O Direito, sublinha Zincke, não abrange só normas, também valores e princípios. Primeiro, “o juiz não está absolutamente vinculado a seguir a regra nos termos da qual, na falta de cônjuge, em princípio é o filho mais velho”. O Código Civil prevê que seja outro, se esse outro der melhores garantias. Depois, Portugal ratificou várias convenções, desde logo a Convenção sobre os Direitos das Pessoas com Deficiência em 2009, que aponta para o respeito pelos direitos, vontades e preferências das pessoas.
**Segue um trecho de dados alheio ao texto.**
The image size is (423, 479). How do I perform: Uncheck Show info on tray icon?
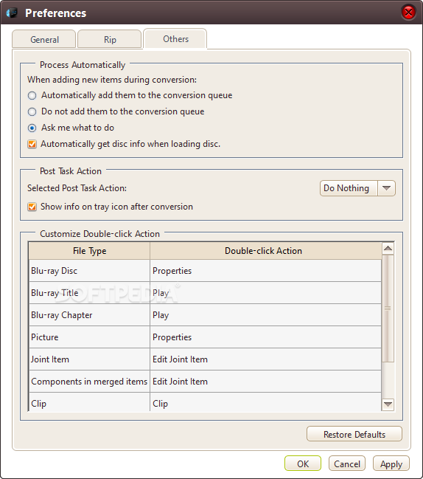[x=32, y=207]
Há, nota Zincke, toda uma mudança de paradigma. E essa mudança já se vê, por exemplo, na lei que regula o testamento vital.
Teresa não se conformou. Recorreu ao Tribunal da Relação de Lisboa. "O Ministério Público veio dizer que, se calhar, em 2012 a minha mãe já não estaria em condições. Se calhar? Não é preciso provas? E os registos médicos? E os testemunhos?”
Ainda aguarda desfecho, mas já vai avisando: "Estou disponível para recorrer ao Tribunal Europeu dos Direitos Humanos. Para mim, a vontade da pessoa deve ser respeitada. Isto é óbvio, elementar. Então uma pessoa não pode decidir aquilo que quer da sua vida?!"
A experiência de Rosário Zincke diz-lhe que ainda é raro em Portugal haver declarações antecipadas desta natureza. A tendência está aí. Fernando Vieira, psiquiatra no Serviço de Psiquiatria Forense, no Centro Hospital Psiquiátrico de Lisboa, por exemplo, conhece entidades estrangeiras que começaram a dizer às pessoas com demência para preparar o futuro.
“A ideia base do novo regime é terminar com a inflexibilidade dicotómica do regime actual (capacidade/incapacidade)”, resume. A própria pessoa vulnerável ou diminuída nas suas capacidades passa a poder requerer acompanhamento (além do cônjuge, do unido de facto, de um parente susceptível e do Ministério Público). Também terá a possibilidade de designar quem a vai acompanhar.